(Records contained in a dataset)
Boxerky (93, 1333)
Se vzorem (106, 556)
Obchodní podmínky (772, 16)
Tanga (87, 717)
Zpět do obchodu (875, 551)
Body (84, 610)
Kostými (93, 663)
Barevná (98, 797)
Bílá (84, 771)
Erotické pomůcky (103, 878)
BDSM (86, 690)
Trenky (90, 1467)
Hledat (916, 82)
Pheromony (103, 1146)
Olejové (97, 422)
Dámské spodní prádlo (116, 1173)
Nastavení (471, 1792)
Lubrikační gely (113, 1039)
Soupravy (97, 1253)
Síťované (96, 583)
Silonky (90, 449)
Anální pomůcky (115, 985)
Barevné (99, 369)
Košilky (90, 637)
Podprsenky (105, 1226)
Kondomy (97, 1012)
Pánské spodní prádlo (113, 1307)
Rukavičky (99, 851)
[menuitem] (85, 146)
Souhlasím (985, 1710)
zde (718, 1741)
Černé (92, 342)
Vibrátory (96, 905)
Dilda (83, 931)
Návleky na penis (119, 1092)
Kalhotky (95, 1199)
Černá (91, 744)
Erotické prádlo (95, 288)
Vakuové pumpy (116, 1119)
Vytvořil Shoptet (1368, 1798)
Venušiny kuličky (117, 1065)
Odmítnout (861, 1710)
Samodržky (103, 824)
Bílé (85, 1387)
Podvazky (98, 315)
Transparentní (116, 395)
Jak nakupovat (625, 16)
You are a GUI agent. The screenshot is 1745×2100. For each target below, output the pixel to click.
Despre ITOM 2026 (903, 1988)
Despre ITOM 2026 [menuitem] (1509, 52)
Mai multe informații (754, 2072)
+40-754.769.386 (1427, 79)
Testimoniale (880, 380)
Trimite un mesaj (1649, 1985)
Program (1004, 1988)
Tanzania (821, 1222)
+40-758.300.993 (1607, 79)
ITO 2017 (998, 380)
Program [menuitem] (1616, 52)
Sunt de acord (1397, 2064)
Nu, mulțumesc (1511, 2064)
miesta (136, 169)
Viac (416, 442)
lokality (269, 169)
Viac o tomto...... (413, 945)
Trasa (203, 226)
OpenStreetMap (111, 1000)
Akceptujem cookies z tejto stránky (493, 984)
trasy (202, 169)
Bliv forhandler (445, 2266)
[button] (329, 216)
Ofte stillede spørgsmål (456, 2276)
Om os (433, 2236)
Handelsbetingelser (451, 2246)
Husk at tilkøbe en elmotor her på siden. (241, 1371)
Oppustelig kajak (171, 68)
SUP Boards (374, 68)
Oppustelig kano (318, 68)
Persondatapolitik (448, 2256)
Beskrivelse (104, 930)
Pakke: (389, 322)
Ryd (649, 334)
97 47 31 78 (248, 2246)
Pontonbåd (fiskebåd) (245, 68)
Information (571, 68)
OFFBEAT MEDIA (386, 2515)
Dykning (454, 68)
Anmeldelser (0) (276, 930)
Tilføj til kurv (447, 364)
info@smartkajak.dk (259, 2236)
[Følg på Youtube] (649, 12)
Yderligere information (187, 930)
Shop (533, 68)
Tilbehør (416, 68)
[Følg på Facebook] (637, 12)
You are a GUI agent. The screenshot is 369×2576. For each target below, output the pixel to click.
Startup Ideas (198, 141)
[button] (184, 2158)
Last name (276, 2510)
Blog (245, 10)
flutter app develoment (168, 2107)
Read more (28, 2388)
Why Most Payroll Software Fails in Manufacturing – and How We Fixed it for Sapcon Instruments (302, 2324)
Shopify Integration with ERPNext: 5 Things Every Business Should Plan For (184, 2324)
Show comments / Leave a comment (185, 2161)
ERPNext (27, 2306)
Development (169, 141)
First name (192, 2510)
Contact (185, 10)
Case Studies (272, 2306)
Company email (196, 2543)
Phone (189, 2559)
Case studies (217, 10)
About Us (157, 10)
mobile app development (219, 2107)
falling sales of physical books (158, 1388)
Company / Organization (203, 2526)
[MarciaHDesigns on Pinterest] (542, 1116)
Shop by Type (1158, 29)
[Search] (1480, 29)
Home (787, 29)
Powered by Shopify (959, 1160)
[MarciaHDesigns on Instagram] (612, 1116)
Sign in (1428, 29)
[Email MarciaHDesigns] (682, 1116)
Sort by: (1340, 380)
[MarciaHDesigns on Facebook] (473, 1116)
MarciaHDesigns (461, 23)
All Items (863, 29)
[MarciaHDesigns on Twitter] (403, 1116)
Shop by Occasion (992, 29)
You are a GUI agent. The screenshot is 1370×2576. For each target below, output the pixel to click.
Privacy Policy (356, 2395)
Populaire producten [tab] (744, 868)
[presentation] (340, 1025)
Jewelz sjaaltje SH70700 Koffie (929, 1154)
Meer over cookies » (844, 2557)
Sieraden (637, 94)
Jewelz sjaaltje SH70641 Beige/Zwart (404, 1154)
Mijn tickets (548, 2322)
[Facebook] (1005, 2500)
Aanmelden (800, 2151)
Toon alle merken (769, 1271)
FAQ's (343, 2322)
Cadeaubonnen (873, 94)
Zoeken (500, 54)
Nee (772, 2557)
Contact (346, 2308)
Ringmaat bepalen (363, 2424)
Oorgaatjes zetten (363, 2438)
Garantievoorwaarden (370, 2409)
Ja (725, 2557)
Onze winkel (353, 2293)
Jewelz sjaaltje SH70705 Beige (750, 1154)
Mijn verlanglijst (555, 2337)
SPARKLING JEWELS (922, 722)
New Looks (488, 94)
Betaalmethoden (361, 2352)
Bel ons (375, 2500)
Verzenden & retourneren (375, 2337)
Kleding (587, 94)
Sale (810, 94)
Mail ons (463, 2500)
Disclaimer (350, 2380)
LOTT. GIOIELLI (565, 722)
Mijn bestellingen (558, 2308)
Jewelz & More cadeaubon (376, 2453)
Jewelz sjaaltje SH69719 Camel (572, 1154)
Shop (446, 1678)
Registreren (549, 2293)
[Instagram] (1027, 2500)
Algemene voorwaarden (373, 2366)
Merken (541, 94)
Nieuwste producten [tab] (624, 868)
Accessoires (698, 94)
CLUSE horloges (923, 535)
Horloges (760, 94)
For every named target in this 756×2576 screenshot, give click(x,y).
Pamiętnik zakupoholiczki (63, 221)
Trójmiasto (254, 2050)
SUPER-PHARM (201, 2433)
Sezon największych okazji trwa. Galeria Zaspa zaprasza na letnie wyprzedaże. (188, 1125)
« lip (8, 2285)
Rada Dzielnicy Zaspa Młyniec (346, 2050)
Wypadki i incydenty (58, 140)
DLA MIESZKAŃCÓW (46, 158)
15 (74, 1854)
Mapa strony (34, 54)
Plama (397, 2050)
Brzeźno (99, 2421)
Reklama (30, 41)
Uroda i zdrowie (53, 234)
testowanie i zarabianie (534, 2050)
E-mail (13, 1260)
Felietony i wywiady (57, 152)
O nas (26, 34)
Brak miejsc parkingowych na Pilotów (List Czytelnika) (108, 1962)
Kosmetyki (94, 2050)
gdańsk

WORK ORDER — Every line that holds the string "agent" must be copied from the records above.

EXERCISE ANSWER —
You are a GUI agent. The screenshot is 1745×2100. For each target below, output the pixel to click.
You are a GUI agent. The screenshot is 369×2576. For each target below, output the pixel to click.
You are a GUI agent. The screenshot is 1370×2576. For each target below, output the pixel to click.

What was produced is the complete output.